■ Task to carry out
Your answer must be the full set of records, repeated exactly.

Data entries:
*** Block opens ***

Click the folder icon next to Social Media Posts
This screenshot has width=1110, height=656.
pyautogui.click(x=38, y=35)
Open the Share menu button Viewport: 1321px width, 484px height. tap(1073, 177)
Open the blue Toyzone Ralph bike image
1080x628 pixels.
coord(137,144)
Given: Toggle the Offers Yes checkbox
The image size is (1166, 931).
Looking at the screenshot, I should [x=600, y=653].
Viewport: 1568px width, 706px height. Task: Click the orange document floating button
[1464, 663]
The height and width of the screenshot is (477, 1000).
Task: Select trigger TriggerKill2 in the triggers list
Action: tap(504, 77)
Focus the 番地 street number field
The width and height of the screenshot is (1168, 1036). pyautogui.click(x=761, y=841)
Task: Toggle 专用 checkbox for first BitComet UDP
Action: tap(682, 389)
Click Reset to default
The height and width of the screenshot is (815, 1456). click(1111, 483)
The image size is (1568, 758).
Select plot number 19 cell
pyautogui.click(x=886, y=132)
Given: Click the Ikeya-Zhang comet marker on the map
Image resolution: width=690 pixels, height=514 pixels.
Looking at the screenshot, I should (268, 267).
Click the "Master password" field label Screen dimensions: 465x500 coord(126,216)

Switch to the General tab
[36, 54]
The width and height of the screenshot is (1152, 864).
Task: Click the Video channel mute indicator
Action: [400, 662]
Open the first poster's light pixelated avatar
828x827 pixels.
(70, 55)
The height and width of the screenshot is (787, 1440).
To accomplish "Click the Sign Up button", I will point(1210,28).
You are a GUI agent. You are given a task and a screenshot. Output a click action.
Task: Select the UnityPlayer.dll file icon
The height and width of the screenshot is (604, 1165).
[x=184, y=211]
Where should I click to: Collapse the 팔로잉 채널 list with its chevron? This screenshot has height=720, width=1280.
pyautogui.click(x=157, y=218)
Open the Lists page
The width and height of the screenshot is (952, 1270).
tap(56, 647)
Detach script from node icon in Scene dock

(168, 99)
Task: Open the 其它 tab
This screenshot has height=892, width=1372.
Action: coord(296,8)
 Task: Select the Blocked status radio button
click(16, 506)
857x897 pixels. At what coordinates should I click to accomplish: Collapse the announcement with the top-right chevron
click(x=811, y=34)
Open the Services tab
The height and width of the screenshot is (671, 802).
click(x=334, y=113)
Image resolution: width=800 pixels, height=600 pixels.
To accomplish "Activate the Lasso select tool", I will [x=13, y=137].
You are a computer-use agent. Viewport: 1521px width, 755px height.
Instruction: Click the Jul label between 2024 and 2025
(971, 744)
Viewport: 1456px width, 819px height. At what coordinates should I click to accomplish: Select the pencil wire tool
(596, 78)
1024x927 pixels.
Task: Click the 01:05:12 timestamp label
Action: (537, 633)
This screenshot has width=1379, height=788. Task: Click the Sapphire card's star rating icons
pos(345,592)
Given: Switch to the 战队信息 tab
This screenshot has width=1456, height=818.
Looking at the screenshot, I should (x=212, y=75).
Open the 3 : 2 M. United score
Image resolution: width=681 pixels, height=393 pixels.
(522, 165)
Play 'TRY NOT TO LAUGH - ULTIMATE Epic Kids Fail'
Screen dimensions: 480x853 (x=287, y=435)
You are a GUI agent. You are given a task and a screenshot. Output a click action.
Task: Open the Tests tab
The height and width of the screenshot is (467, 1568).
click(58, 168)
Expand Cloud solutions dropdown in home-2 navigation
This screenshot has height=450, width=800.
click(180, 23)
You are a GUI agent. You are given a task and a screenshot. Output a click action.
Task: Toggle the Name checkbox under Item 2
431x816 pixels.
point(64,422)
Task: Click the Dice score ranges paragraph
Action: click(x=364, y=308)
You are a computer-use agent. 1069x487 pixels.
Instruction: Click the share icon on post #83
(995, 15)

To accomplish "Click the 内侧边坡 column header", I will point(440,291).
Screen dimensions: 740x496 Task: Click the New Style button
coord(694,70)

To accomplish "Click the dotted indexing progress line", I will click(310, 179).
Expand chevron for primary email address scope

*** Block closes ***

■ Output of the task
Click the folder icon next to Social Media Posts
This screenshot has width=1110, height=656.
pyautogui.click(x=38, y=35)
Open the Share menu button Viewport: 1321px width, 484px height. tap(1073, 177)
Open the blue Toyzone Ralph bike image
1080x628 pixels.
coord(137,144)
Given: Toggle the Offers Yes checkbox
The image size is (1166, 931).
Looking at the screenshot, I should [x=600, y=653].
Viewport: 1568px width, 706px height. Task: Click the orange document floating button
[1464, 663]
The height and width of the screenshot is (477, 1000).
Task: Select trigger TriggerKill2 in the triggers list
Action: tap(504, 77)
Focus the 番地 street number field
The width and height of the screenshot is (1168, 1036). pyautogui.click(x=761, y=841)
Task: Toggle 专用 checkbox for first BitComet UDP
Action: tap(682, 389)
Click Reset to default
The height and width of the screenshot is (815, 1456). click(1111, 483)
The image size is (1568, 758).
Select plot number 19 cell
pyautogui.click(x=886, y=132)
Given: Click the Ikeya-Zhang comet marker on the map
Image resolution: width=690 pixels, height=514 pixels.
Looking at the screenshot, I should (268, 267).
Click the "Master password" field label Screen dimensions: 465x500 coord(126,216)

Switch to the General tab
[36, 54]
The width and height of the screenshot is (1152, 864).
Task: Click the Video channel mute indicator
Action: [400, 662]
Open the first poster's light pixelated avatar
828x827 pixels.
(70, 55)
The height and width of the screenshot is (787, 1440).
To accomplish "Click the Sign Up button", I will point(1210,28).
You are a GUI agent. You are given a task and a screenshot. Output a click action.
Task: Select the UnityPlayer.dll file icon
The height and width of the screenshot is (604, 1165).
[x=184, y=211]
Where should I click to: Collapse the 팔로잉 채널 list with its chevron? This screenshot has height=720, width=1280.
pyautogui.click(x=157, y=218)
Open the Lists page
The width and height of the screenshot is (952, 1270).
tap(56, 647)
Detach script from node icon in Scene dock

(168, 99)
Task: Open the 其它 tab
This screenshot has height=892, width=1372.
Action: coord(296,8)
 Task: Select the Blocked status radio button
click(16, 506)
857x897 pixels. At what coordinates should I click to accomplish: Collapse the announcement with the top-right chevron
click(x=811, y=34)
Open the Services tab
The height and width of the screenshot is (671, 802).
click(x=334, y=113)
Image resolution: width=800 pixels, height=600 pixels.
To accomplish "Activate the Lasso select tool", I will [x=13, y=137].
You are a computer-use agent. Viewport: 1521px width, 755px height.
Instruction: Click the Jul label between 2024 and 2025
(971, 744)
Viewport: 1456px width, 819px height. At what coordinates should I click to accomplish: Select the pencil wire tool
(596, 78)
1024x927 pixels.
Task: Click the 01:05:12 timestamp label
Action: (537, 633)
This screenshot has width=1379, height=788. Task: Click the Sapphire card's star rating icons
pos(345,592)
Given: Switch to the 战队信息 tab
This screenshot has width=1456, height=818.
Looking at the screenshot, I should (x=212, y=75).
Open the 3 : 2 M. United score
Image resolution: width=681 pixels, height=393 pixels.
(522, 165)
Play 'TRY NOT TO LAUGH - ULTIMATE Epic Kids Fail'
Screen dimensions: 480x853 (x=287, y=435)
You are a GUI agent. You are given a task and a screenshot. Output a click action.
Task: Open the Tests tab
The height and width of the screenshot is (467, 1568).
click(58, 168)
Expand Cloud solutions dropdown in home-2 navigation
This screenshot has height=450, width=800.
click(180, 23)
You are a GUI agent. You are given a task and a screenshot. Output a click action.
Task: Toggle the Name checkbox under Item 2
431x816 pixels.
point(64,422)
Task: Click the Dice score ranges paragraph
Action: click(x=364, y=308)
You are a computer-use agent. 1069x487 pixels.
Instruction: Click the share icon on post #83
(995, 15)

To accomplish "Click the 内侧边坡 column header", I will point(440,291).
Screen dimensions: 740x496 Task: Click the New Style button
coord(694,70)

To accomplish "Click the dotted indexing progress line", I will click(310, 179).
Expand chevron for primary email address scope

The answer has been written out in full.